Understanding The MJO

November 30, 2021

In the winter the effects of the MJO are more pronounced in the United States. I have not talked about it for a while, so here is a refresher for some and a (relatively) brief explanation for new followers.

I am going to do my best to keep this as easy to understand as possible, and as unboring as possible.

The MJO is short for Madden Julian Oscillation. Yes, it was discovered by a guy named Madden and a guy named Julian in the early 70s. The MJO is a mostly eastward-moving tropical disturbance that circles the planet through the tropical latitudes about every 60 days or so.

Forecasters refer to the location that the tropical disturbance (the MJO) is in as a phase. There are 8 phases of the MJO.  Different phases at different times of the year can contribute to the weather across the planet. In the United States, the biggest effect on the weather occurs in (roughly) October through April. The winter months are impacted the most.

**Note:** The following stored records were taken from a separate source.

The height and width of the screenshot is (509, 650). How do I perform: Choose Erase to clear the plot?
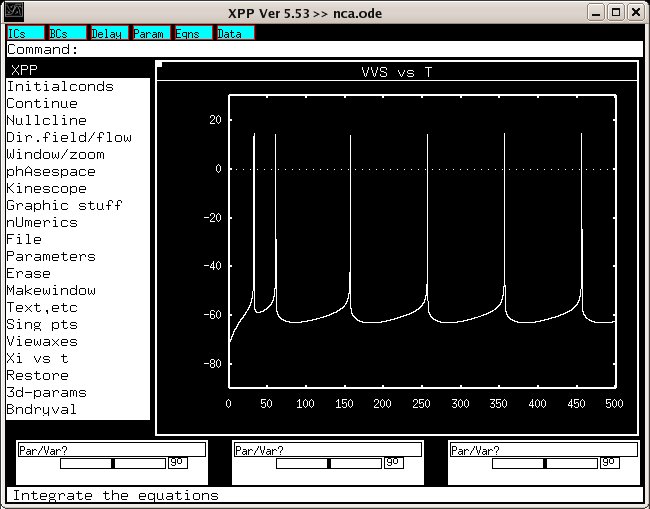point(28,273)
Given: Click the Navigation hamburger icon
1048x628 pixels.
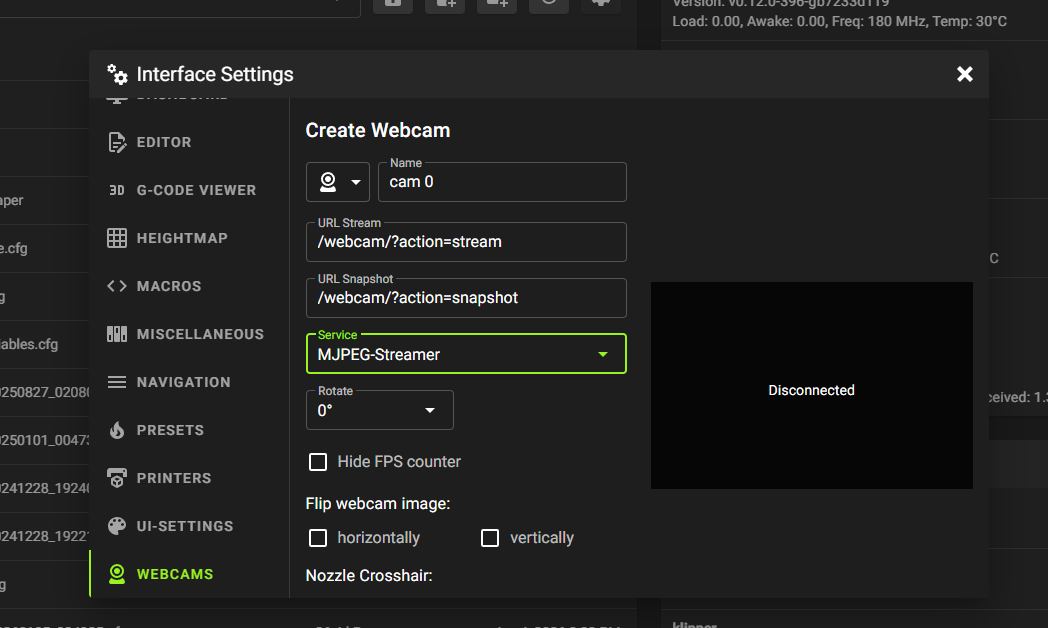Looking at the screenshot, I should point(117,382).
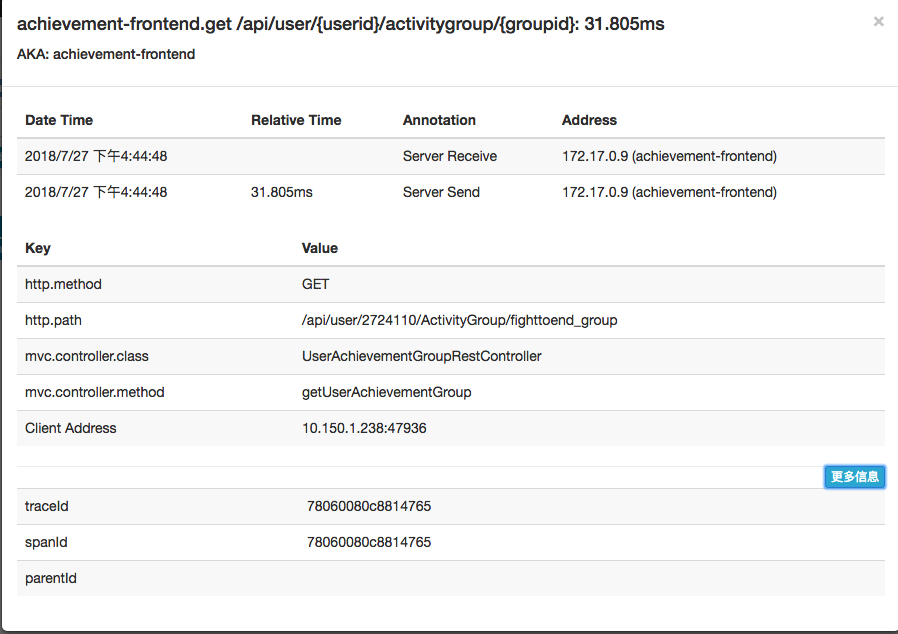Click the 更多信息 (more info) button
Image resolution: width=898 pixels, height=634 pixels.
pos(855,477)
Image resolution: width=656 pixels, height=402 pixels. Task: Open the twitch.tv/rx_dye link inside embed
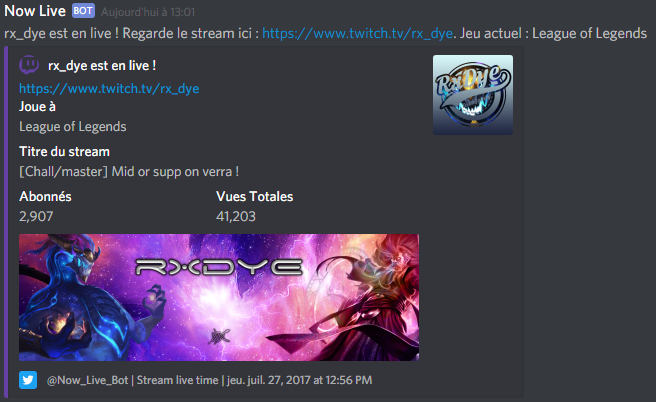(x=109, y=89)
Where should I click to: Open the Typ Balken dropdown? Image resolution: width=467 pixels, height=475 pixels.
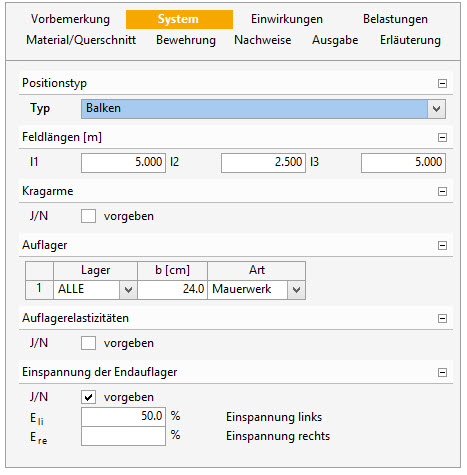point(436,109)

Here is the latest GFS forecast for the MJO.

It sometimes helps when you see this for the first time to consider this the earth. I know it is a square but it helped me to understand it better years ago when I first saw this.

The numbers 1 through 8 refer to the particular phases (locations) of the MJO. The red squiggly lines which, in this case, travel from phase 1 to phase 5 are the past 40 days of where the MJO has been.

The green lines are where the GFS ensemble model is forecasting the MJO to go. The yellow lines are where the individual GFS ensemble family members are forecasting the MJO to go. The green lines are the average of all of the yellow lines. The fat green line is week 1, the skinny green line is week 2.

On the left side of the diagram you see the numbers o through 4 on top, and through -4 on the bottom. These represent the magnitude of the particular phase. The circle in the middle lines up with number 1  (-1). This is considered the “null” phase. This means the effects of the MJO will be minimal.

Once you get out of that circle you approach the higher magnitudes of a particular phase reaching 2 (-2) or beyond.  You can expect some extreme weather events when you reach the higher magnitudes of 3 (-3) and 4 (-4)

As I said different phases have different implications at different times of the year. I don’t have all of the implications of all the phases at all times of year memorized, I have a chart I refer to.  Here is the best thing to remember.  Phase 1 and 2 in the winter months usually indicate below-average temperatures and above-average precipitation for our area. Phases 7 and 8 usually imply slightly below-average temperatures and average precipitation. Phase 6 is warm in early winter for most of the United States.

So what is the forecast showing us? Straight into the heart of phase 6 until December 7th.

Here is what phase 6 looks like.

Here are forecasted temperature anomalies for the next 7 days.


Hopefully, we will make a short trip through phases 6 and 7 and end up in 8, 1, 2 from late December through February!